La Cina è l’hub delle spedizioni globali e il recente focolaio di Covid-19 scoppiato nei principali porti della provincia di Guangdong ha portato un’acuta congestione nelle aree portuali. Molti dei terminali stanno operando a una frazione della loro capacità normale. Questo si aggiunge al fatto che le aziende di spedizioni hanno faticato a gestire le drastiche fluttuazioni della domanda innescate dalla pandemia e alle conseguenze dal recente blocco della nave container Ever Given nel Canale di Suez. Questo mix di disruption ha portato a un aumento significativo delle tariffe, per tutte le tipologie di navi utilizzate per il trasporto merci, negli ultimi 12 mesi.
Gli operatori del settore ritengono che la disruption continuerà almeno per un altro anno, con effetti in particolare sui consumatori europei e nordamericani che continueranno ad affrontare tempi di consegna più lunghi del normale. Gli operatori notano anche che molti acquirenti si stanno concentrando su contratti di spedizione di più lungo termine (12-36 mesi) a prezzi inferiori rispetto a quelli attuali, ma molto superiori rispetto a 12 mesi fa. I maggiori costi di trasporto dovranno essere assorbiti da qualcuno.
Le prospettive per gli investimenti nella transizione energetica restano solide. Per contestualizzare, non siamo affatto pessimisti sulle prospettive per i titoli azionari legati alla transizione energetica. Le prospettive di crescita dei flussi di cassa nei prossimi tre, cinque e dieci anni sono chiare e recentemente abbiamo visto un sano ritracciamento dei prezzi delle azioni. I venti contrari di breve periodo dovrebbero essere considerati rischi per gli utili, in particolare per le aziende che stanno scambiando su multipli molto alti nel breve.
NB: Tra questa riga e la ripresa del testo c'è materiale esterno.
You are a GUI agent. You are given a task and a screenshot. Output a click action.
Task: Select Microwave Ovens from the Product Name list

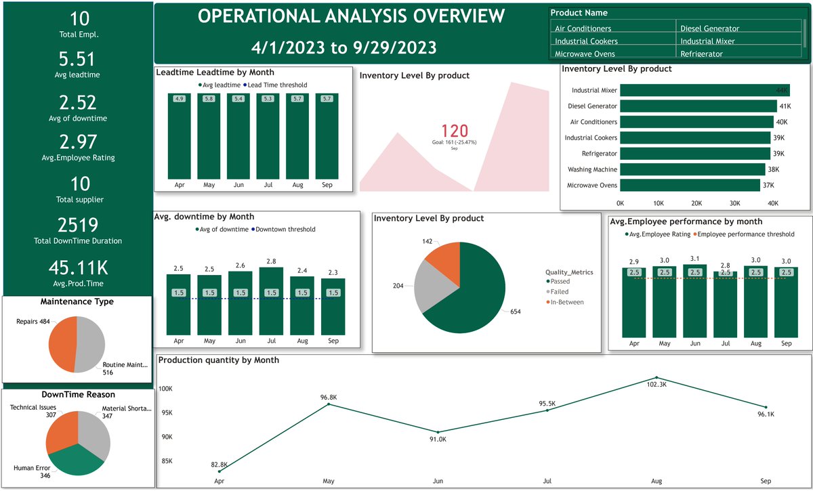585,54
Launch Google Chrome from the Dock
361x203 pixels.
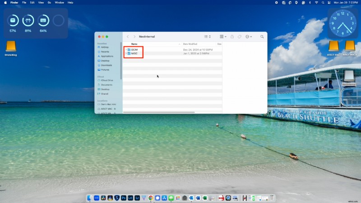point(151,198)
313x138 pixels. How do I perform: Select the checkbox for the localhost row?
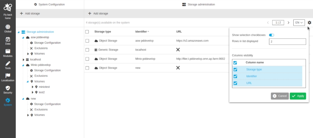click(87, 50)
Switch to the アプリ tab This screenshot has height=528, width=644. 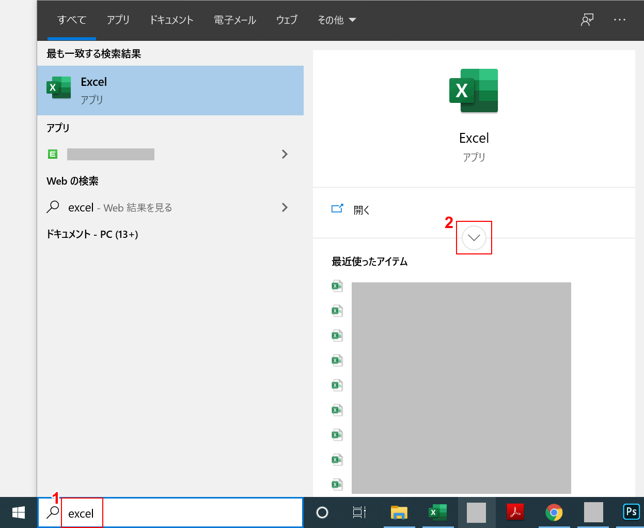click(x=118, y=20)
Ci aspettiamo che la volatilità dei prezzi delle azioni delle singole società e dei relativi sotto-settori aumenterà nei prossimi mesi, via via che i management delle aziende aggiorneranno i mercati sull’impatto complessivo di queste pressioni logistiche e inflazionistiche.
Tuttavia, per gli investitori che, come noi, adotta non orizzonte di lungo termine, saràpossibile sfruttare questa volatilità di breve termine per aumentare l’esposizione sulle aziende realmente buone, con livelli di valutazione realmente buoni. In conclusione, il profilo di rendimento di queste aziende potrebbe subire pressioni nel breve periodo, ma nel complesso riteniamo che il trend sia stabilmente in rialzo.